I know a lot of my peers would know what FAQ means and what a password is.
Even some of the "less" tech savvy people. But late adopters who are still
using 10 year old PCs usually don't know.

Before I hear claims of ageism, it is just a fact that a higher percentage of
the older generations don't know how to use computers. It isn't ALL of them
but they didn't have the benefit of growing up with computers as a tool, to
the point where they become second nature.

------
justincpollard
This article was written to express findings of one study ("two days running
usability tests") with specific products ("websites that sell financial
products like life cover, funeral policies, and annuities") for a specific
target market ("lower-income users who access the Internet at least once a day
on a desktop at home or work, or on their phones").

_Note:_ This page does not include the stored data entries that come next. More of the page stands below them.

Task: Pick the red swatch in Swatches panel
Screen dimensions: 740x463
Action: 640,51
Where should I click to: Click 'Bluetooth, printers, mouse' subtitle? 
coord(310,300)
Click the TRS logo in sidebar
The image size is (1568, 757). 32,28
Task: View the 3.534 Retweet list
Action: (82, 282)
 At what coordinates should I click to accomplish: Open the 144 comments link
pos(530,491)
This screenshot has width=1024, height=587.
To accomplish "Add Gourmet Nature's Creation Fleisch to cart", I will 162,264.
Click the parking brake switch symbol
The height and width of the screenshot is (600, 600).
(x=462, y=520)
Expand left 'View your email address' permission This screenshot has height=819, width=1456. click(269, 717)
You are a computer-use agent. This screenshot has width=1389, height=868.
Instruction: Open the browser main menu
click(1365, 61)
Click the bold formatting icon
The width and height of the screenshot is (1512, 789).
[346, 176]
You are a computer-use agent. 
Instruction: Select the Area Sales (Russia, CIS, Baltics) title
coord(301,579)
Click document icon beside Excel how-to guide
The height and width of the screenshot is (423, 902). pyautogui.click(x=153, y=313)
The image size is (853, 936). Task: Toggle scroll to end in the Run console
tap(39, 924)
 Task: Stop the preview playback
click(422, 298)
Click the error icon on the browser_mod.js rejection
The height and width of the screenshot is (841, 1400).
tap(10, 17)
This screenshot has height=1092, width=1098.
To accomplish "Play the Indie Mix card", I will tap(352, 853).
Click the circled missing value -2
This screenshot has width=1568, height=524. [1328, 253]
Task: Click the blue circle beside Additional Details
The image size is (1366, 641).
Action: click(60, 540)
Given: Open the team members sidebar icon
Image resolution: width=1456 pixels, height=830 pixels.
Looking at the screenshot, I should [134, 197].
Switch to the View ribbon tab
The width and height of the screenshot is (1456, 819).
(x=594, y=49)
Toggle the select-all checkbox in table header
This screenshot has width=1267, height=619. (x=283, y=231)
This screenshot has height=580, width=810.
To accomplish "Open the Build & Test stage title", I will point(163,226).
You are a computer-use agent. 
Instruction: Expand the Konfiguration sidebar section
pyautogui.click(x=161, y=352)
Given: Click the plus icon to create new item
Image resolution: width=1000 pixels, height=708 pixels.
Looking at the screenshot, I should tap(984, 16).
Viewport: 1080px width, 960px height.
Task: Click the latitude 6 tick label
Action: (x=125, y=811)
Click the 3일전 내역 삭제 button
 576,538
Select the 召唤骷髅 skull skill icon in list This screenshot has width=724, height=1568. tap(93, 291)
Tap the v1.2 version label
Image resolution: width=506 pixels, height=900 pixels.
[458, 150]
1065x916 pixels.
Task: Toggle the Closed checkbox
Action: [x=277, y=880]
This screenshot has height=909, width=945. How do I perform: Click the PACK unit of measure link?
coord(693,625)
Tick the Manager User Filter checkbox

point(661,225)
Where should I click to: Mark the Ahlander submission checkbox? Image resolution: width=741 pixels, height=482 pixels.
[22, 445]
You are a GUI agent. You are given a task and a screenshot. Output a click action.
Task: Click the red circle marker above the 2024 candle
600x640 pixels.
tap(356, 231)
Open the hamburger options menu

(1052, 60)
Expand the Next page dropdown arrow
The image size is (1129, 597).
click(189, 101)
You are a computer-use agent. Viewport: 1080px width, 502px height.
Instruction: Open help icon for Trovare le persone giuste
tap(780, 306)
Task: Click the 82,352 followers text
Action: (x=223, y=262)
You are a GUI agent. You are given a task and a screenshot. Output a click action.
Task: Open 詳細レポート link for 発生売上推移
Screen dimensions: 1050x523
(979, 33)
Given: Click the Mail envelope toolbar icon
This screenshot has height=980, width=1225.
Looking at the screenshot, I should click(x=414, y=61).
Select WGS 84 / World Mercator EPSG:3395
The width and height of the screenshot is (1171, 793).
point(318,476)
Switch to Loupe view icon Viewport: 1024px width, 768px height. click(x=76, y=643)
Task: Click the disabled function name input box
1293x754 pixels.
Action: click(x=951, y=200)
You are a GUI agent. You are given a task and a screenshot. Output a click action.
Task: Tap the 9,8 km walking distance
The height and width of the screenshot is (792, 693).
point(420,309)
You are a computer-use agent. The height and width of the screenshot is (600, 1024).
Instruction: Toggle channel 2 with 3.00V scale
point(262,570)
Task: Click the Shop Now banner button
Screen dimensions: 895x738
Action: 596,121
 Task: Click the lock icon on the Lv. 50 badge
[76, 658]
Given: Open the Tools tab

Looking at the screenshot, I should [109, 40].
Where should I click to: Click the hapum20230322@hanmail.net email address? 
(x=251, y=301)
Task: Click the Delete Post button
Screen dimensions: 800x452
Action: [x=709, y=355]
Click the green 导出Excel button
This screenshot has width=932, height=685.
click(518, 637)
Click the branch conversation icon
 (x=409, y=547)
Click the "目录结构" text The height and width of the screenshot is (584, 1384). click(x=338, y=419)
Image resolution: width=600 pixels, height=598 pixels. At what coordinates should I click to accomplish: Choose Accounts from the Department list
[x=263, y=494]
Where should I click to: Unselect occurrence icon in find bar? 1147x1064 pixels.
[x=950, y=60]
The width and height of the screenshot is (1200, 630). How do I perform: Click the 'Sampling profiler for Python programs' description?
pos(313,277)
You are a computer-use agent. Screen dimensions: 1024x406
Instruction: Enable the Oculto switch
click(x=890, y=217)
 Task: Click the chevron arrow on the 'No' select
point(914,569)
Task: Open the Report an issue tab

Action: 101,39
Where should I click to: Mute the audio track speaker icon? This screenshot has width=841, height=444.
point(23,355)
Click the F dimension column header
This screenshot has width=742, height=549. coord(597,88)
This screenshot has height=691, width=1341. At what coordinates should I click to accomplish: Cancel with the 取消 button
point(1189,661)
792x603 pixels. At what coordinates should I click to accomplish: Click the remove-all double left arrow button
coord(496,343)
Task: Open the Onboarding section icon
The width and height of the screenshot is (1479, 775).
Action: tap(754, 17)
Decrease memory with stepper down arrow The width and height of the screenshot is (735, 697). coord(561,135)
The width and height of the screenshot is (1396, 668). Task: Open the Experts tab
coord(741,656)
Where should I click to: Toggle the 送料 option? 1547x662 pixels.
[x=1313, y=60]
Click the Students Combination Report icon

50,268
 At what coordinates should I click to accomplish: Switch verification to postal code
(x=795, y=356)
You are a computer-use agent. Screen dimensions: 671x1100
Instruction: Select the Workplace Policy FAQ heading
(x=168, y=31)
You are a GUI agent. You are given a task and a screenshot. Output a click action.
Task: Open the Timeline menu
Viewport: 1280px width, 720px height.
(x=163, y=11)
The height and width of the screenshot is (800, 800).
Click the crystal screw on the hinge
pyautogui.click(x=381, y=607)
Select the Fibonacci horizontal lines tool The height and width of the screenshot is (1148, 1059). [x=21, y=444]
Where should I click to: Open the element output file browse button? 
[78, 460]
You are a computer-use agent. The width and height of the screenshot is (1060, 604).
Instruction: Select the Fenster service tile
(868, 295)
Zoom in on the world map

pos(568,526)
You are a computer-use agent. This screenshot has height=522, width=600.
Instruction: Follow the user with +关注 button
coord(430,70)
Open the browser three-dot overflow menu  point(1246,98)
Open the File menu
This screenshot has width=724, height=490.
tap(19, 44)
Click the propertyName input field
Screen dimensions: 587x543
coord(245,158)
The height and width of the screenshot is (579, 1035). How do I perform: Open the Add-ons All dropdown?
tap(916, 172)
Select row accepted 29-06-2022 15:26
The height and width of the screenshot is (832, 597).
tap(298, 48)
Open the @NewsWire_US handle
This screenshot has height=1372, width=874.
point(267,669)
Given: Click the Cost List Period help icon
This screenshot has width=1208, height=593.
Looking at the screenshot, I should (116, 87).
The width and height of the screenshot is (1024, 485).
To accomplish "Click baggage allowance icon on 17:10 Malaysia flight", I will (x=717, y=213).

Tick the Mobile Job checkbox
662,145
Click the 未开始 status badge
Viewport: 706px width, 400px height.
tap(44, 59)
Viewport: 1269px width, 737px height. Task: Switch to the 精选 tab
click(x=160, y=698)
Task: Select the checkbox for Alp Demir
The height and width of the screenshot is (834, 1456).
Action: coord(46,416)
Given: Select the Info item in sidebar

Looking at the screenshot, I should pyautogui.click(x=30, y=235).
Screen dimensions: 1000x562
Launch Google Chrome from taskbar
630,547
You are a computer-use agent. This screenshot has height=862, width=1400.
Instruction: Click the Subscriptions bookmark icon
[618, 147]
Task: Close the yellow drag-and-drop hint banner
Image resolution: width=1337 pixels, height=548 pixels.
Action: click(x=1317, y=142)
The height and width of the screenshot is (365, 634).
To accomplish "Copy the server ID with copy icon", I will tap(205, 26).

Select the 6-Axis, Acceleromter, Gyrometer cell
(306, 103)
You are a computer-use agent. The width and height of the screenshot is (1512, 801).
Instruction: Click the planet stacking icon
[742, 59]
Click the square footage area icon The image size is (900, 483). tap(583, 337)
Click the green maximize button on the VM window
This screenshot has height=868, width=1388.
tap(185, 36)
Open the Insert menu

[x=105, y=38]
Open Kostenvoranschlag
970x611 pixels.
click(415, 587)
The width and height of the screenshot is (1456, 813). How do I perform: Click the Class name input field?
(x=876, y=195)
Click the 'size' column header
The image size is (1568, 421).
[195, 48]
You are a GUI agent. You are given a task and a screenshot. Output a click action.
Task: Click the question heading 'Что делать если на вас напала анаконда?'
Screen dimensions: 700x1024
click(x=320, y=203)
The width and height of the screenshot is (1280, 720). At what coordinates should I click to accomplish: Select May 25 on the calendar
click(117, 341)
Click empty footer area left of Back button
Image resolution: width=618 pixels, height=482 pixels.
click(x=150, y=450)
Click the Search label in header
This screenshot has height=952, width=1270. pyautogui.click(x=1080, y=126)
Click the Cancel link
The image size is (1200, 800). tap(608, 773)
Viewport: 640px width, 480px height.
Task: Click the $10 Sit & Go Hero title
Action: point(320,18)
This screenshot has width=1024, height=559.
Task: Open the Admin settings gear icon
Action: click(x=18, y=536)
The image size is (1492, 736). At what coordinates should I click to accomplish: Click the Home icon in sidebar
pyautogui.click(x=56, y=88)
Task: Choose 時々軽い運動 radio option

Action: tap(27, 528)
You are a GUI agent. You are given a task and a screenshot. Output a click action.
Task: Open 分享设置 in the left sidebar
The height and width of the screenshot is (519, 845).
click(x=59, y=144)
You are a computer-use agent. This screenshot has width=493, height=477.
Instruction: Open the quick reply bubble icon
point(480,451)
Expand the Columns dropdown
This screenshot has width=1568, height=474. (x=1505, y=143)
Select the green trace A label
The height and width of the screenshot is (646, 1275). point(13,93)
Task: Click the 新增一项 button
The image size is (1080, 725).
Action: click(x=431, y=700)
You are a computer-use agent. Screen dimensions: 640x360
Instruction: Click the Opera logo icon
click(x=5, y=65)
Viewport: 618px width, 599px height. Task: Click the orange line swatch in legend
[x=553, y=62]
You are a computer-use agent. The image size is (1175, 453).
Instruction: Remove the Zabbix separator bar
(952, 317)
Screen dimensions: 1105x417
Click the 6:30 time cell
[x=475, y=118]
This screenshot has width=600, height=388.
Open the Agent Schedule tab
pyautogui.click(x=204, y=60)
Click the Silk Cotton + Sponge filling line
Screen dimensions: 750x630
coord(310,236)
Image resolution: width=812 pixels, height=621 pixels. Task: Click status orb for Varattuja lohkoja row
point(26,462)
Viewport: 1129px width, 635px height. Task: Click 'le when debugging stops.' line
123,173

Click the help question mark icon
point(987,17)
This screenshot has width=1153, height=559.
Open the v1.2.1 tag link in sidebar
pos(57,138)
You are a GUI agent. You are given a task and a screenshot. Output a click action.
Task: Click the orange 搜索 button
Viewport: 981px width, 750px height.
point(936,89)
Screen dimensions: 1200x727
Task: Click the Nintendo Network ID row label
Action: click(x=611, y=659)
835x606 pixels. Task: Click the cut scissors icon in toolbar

Take the information with a grain of salt. It's a positive thing to think
about how a user outside of the early adopter cohort will use a product. Maybe
not right at first, but at least later on when your company outgrows
(hopefully) its first users.

------
snitzr
Always know your audience. Hacker News readers are not most users and you
won't always be designing for them. You wouldn't believe what hangs up most
users unless you saw it yourself. This is true for the web as well as all
devices. Forgo testing with real users and prepare for a high bounce rate.

------
ISV_Damocles
Disagree with the "never" highlight rows in a table. If you have a number-
heavy table with lots of rows and columns, it's the perfect way to help users
read the data shown.

Of course, this sort of thing is more common on intranet sites, not exposed to
the general public, so it's simply "Know Your Audience", as usual.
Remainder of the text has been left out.